A colleague found a discrepancy in the way I was correcting tests, and I needed to do an audit on nearly 60 student essays in 2 days.

Reflecting back, I was scared and striving all the time. I didn’t even consider other options for providing for my family. And of course, I was doing it all for my son’s education. Martyr that I was, I’d do anything for that. Yet, I barely had time to spend with him.

Reading over all the tests, I did two 23 hour work days in a row, where I would set an alarm to sleep for one hour each night and then get back to work. The Thursday I got home, I crashed on the bed, proud and exhausted having made it once again. I’d been off my feet for all of five minutes, when my son (3-years-old) walked in the room with an empty bottle of cold medicine in his hand.

I’d been running scared for so long my worst nightmare had come to life. My husband was away on business, and I live in Colombia, so I was terrified of going to the emergency room alone. Spanish is my second language and I was afraid I wouldn’t understand the paperwork, or the procedure, or something and the stakes were higher than they’d ever been.

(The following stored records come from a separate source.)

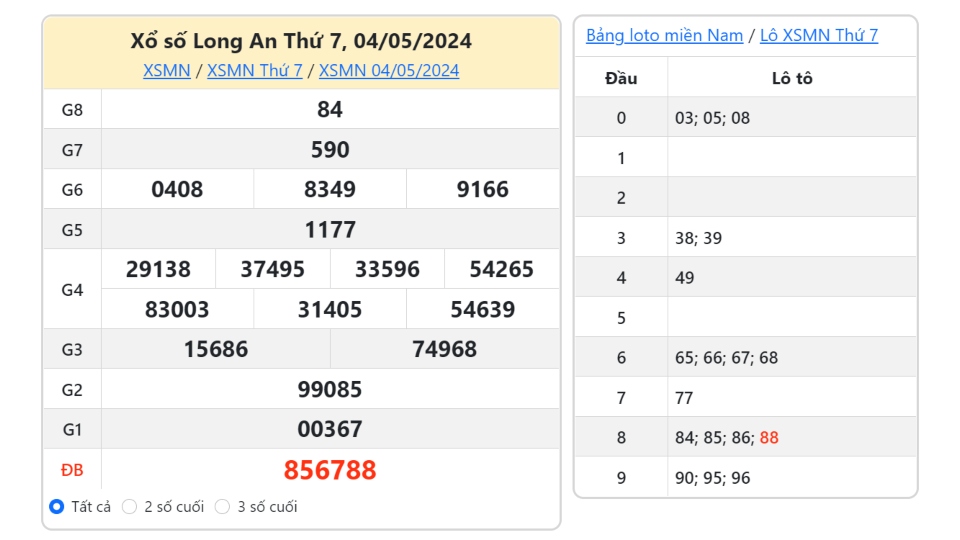Click the G5 result 1177
960x540 pixels.
(330, 230)
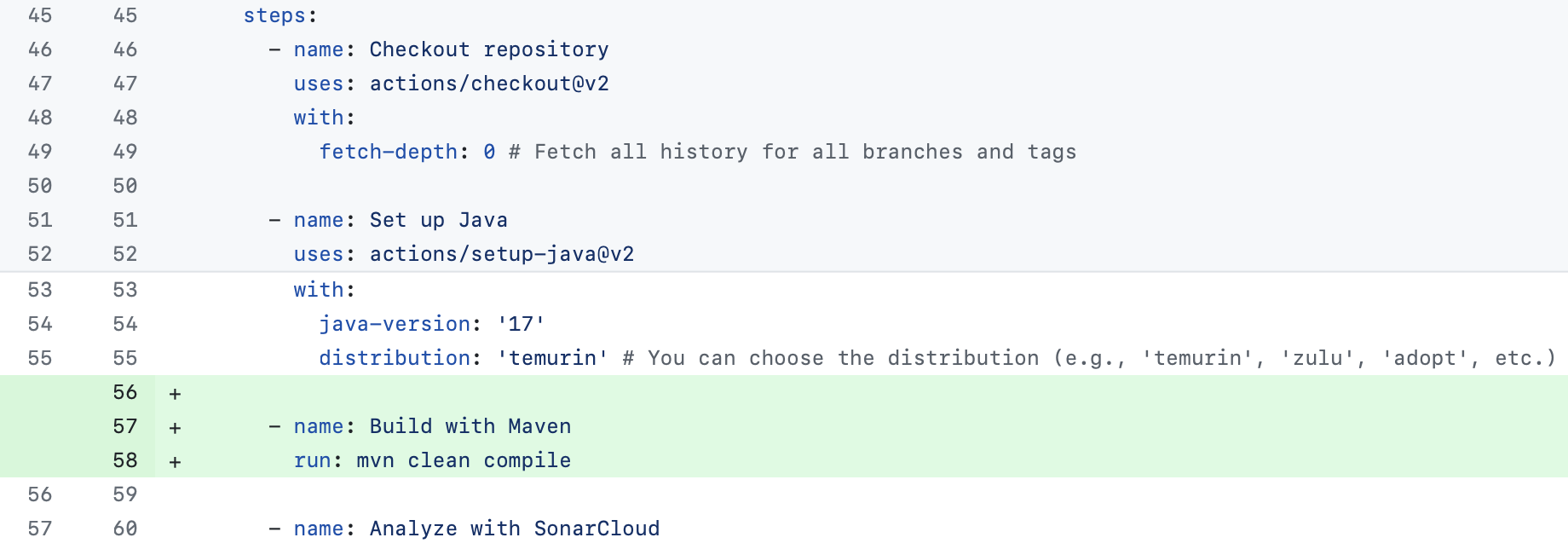Click the plus marker on blank added line 56
Screen dimensions: 1568x549
coord(175,394)
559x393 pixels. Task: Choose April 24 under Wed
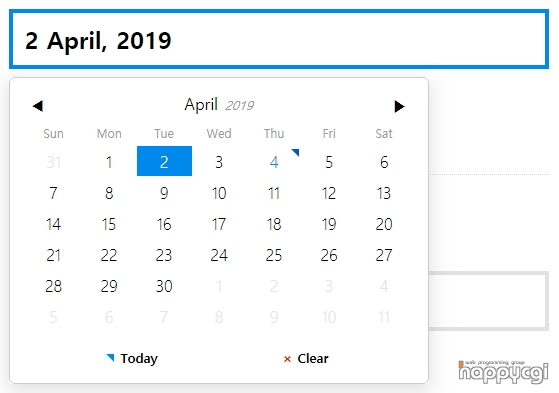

In the lobby of my building I explained what had happened, so the receptionist could help me get a taxi. Then stranger, who was collecting her mail, turned and told me she was a doctor.

I was so desperate that I grabbed her by the inside of her elbow and said, "Please don’t make me do this alone.”

We exchanged names in the taxi. We’re good friends to this day. I suppose its our first anniversary too.

That night I thought, "How did we get here? How did we end up in the hospital?”

But now, with a year’s worth of perspective, I think, "How could we not have ended up in the hospital?”

I was always afraid, and work was my coping mechanism. That was by no means I’d worked that hard. It probably wasn’t even the first time that year. And it was February.

Fear based thinking creates a downward spiral. Always. The more it dominates, the more precarious everything becomes.

I used to think fear was the opposite of safety. A Course in Miracles says it’s the opposite of love. I now see fear as the opposite of creativity and possibility.

It boxes us in and makes us so small that we think life has to be a certain way.

It doesn’t.

There are a million ways life could be in every moment, but it requires the exercise and practice of creativity.

At the time all this went down, my book coaching biz was a side gig. I had all of four clients, but more than anything, it wasn’t about time or money, it was a seed of hope. I needed a that seed of hope.

That night at the hospital, they pumped my son’s stomach. The doctora (my new best friend) was by my side every step of the way, and my son was so good. He really trusted us. As a parent, that’s what brings the lump to my throat.

The next day my boss gave me the day off, she was always very kind to me, and I took my son to a park where he climbed trees for hours and hours.

I wish I could say I changed after that day, but I didn’t. I continued to strive and work all hours for another two months.

It wasn’t until April that I had a Skype with Amy Doak (co-founder of the Writer’s Block) where she virtually shook me by the shoulders and told me it was time to leave. Cory Thompson was my coach at that time and supported me throughout the process.

I share this simpy to say, that we always think it’s the time or the money. I know that as much as the next guy. But it’s not. Where I live, people will work themselves ragged for a hundred dollars as readily as they’ll do it for a million. Both are equally fear driven.

All the miracles, all the synchronicities and all the change happens when you find even a pocket in your life for creativity. Despite everything.

We were never meant to strive like we do and there is another way.